26 Aralık 2016 Pazartesi

İletişelim, iletişilelim / tw


patırtı başladığında söylediğim: zulme uğramanız davanızın batıl olmadığını göstermez, davalarının batıl olması zulmü savunmayı gerektirmez. elimden geldiği kadar hangi tarafta olursa olsun hakkı teslim etmeye çalıştım, bu yüzden iki tarafla da tartışmam gerekti zaman zaman. hatta bir taraf kendi içinde bölündüğü zaman da iki kısmın da hakkını vermeye çalıştım aklım erdiği kadar. kendine bir taraf seçip avukatlık yapanlar beni insanları kategorize etmekle suçladığında bunu dinlemek zorunda değilim zannederim. davudi ses tonum için özür dilerim, aslında öyle değil, twitter öyle gösteriyor demek ki. kimsenin alaycı ses tonuna sabretmek zorunda olduğumu da zannetmiyorum, buradan bir fikir alışverişi çıkmıyor
*
cinayeti savunan da kullanan da aynı kafada. kavganız bitince haber verin... bir tarafta hepsi de islam'dan, hak'tan ve halktan yana olduğu halde içtihat farklarından birbirini doğramaya hazır bir zümre. diğer tarafta doğruları yanlışları birbirine katıp inatlaşan dediğim dedik bir zümre... görünüşe göre bizim en büyük davamız birbirimizle didişmek... yahudiler varken de birbirimizden nefret ediyoruz... evs ve hazreç gibiyiz, ensar olamadık...
*
her şey çok kolay, bir taraf seç ve bağırmaya başla.
*
durum muhasebesi: muhakeme zayıf. duygusallık tavan yapmış. samimiyet derecesini bilmek mümkün değil. nalıncı keserleri var. suç isnadı karar yerine geçiyor. kabilecilik var. nezaket yok. iletişim parazitli veya kesik.
*
bir tarafa gözümüzü kapatınca öbür taraf hakkında söylediklerimiz muhataba ulaşmıyor, iyi bir iletişim stratejisi değil bence. dengeyi tutturmak lazım, olumlu olanı hiç anmayınca da karşındaki kasdın var sanıyor, dinleyeceği varsa da dinlemiyor. en azından yiğidin hakkı veriliyor mesajını ulaştımalı ki, yine de dinlemezlerse günah söyleyenden gitmiş olsun
*
"eskiden yaşamış birini takip etmek yanlıştır" aromalı laflar sadece saçma, sataşma, aşağılama, hakaret değil; boşuna heyecanlanıyorsunuz
üstüne bir de şahsı küfür yağmuruna tutuyorsunuz, kendini bir şey sanıyor. ciddiye alarak mevzuu mesele haline getirmenin lüzumu yok
kimse üzerinde gitmese sönüp gidecek bir şeyin her tarafta duyulmasına vesile oluyorsunuz, havagazından bir laf yahu
oturup aksini ispat etmeye değmez bir laf, tepki çekince birileri için bir analiz halini alıyor, küfür de yağınca cevab veremedi oluyor
adamın ekmeğine yağ sürüyorsunuz, attı lafı ortaya gündem oldu... ah bi çene tutmayı öğrenebilsek...

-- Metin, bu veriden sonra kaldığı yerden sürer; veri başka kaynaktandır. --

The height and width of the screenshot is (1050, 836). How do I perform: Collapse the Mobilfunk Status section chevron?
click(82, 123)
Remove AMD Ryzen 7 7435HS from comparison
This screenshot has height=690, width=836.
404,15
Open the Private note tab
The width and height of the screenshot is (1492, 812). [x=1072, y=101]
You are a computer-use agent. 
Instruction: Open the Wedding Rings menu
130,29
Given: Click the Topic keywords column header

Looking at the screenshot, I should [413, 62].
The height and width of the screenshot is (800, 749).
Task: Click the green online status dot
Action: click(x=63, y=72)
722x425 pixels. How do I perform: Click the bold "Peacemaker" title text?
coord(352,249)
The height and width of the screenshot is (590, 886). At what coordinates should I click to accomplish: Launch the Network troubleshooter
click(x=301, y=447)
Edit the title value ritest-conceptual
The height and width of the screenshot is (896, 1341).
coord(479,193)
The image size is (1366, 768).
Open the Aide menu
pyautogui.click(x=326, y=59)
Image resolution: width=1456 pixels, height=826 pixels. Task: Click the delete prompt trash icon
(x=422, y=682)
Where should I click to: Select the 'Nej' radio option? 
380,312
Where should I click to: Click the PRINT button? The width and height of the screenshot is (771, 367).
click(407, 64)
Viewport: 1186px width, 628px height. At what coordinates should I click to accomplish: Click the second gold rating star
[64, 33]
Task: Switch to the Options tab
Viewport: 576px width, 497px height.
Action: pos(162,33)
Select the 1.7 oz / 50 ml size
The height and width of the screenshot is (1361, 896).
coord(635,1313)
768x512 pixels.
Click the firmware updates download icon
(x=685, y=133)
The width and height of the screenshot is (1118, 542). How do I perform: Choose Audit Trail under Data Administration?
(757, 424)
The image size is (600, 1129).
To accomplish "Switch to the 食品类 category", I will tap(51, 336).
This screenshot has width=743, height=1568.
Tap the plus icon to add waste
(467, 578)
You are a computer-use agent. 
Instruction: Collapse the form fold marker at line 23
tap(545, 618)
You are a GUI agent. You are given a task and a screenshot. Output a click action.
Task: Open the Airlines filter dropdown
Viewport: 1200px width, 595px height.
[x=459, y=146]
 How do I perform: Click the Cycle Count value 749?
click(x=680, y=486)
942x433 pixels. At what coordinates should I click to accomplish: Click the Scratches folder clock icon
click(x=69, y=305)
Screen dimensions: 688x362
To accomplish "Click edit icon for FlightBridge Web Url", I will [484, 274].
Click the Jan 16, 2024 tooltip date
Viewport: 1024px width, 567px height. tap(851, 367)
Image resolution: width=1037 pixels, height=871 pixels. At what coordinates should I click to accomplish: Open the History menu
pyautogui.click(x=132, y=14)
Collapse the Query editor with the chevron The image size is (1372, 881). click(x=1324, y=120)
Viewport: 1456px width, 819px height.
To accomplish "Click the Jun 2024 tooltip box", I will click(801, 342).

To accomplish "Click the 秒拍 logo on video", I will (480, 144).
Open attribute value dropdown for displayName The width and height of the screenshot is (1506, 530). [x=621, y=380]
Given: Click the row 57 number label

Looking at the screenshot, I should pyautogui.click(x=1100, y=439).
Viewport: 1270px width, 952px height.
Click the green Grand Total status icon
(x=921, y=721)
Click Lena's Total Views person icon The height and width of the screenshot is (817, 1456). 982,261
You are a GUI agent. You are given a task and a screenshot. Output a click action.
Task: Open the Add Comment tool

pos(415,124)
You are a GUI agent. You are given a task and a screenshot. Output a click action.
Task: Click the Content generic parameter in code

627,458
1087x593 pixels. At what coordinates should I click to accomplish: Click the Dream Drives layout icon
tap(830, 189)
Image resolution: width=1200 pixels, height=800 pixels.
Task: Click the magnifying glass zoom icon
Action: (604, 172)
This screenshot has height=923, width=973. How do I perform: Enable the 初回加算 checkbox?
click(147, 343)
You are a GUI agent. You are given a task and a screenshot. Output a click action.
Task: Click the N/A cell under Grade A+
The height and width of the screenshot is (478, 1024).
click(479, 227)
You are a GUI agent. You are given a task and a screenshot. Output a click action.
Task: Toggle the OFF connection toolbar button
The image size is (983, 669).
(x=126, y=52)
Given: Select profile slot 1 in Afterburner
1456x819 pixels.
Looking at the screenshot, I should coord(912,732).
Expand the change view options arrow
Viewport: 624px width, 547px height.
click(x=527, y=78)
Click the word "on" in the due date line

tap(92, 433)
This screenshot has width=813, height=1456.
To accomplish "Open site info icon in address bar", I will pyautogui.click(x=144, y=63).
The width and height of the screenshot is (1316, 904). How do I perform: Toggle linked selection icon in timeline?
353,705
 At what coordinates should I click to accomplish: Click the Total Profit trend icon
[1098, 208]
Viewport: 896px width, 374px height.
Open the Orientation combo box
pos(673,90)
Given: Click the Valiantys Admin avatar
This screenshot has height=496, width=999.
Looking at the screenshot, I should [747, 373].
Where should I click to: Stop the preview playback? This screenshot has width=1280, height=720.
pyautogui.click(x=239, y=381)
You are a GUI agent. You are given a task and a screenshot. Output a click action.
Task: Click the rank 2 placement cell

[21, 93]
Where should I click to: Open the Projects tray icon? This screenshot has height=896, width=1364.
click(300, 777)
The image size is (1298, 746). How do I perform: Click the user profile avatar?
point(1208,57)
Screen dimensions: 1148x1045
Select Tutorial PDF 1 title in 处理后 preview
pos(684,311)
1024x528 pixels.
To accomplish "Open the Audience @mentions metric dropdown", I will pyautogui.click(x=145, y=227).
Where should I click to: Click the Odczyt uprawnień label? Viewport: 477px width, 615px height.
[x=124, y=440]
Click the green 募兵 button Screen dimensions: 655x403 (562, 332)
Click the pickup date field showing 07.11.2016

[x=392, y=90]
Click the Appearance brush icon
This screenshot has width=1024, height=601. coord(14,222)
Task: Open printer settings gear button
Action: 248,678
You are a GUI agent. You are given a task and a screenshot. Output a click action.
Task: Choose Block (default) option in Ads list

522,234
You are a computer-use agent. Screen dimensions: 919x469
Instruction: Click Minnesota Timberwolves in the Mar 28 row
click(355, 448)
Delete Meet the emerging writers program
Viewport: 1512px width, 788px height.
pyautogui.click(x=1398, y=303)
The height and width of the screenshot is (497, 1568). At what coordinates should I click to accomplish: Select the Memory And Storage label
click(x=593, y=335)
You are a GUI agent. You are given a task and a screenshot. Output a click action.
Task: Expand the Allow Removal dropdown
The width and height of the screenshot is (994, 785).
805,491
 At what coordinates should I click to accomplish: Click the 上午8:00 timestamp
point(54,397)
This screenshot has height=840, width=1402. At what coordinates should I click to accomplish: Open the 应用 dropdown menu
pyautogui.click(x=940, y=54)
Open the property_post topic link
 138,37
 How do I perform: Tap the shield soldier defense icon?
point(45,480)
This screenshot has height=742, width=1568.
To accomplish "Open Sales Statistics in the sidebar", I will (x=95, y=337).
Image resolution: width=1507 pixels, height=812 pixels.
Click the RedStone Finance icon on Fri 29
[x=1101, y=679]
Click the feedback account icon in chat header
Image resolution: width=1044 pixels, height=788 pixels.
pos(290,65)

bir de arkadaş izmirliymiş yani, normal olanı bile ayrı bir algı evreninde yaşıyor, çapulcusunda kafa kaç bin beş yüz kim bilir :)
*
senin gezin hangisi?
*
çekiçseniz her şeyi çivi gibi görüyorsunuz ya, kanalsanız reyting gibi; parti, cemaat, geziyseniz felan felan, şey bir şey gibi görüyorsunuz
*
içindeki kelimelerin ne yana gittiğini düşünmeden cümle kuruyorsun ya, kurma.
*
ortalık karışık, kafalar daha da karışık; ya hayır söylemeli veya susmalı...
*
muhalif veya muvafık bir yazarın iyi niyetinden şüphe edebiliriz, ama en azından kendi niyetimizi yoklama imkanımız var;
bazen algılananlar yazılardaki somut ifadelerin çok ötesinde oluyor. maksadını aşan beyan gibi maksadını aşan anlamadan da sakınmak lazım...
hocam şimdi cengiz çandar'ı savundurma bana :)) dün gece baktım, iyi bir yazı değildi, ama tepkiler yazıyı aşıyordu
temizlik hareketi talihsiz bir ibare, ama katliam tabiri de kullanıldığı için bunu maksadını aşan beyan saymak gerekir
katliamı bu çaptaki bir operasyonun doğal sonucu gibi göstermek vahim bir şey, ama zorlanarak da olsa katliam olduğunu itiraf ediyor
ana saldırı araçları ifadesi sorunlu, çok sayıda kullanılan araç mı ana araçtır, daha etkili olan mı?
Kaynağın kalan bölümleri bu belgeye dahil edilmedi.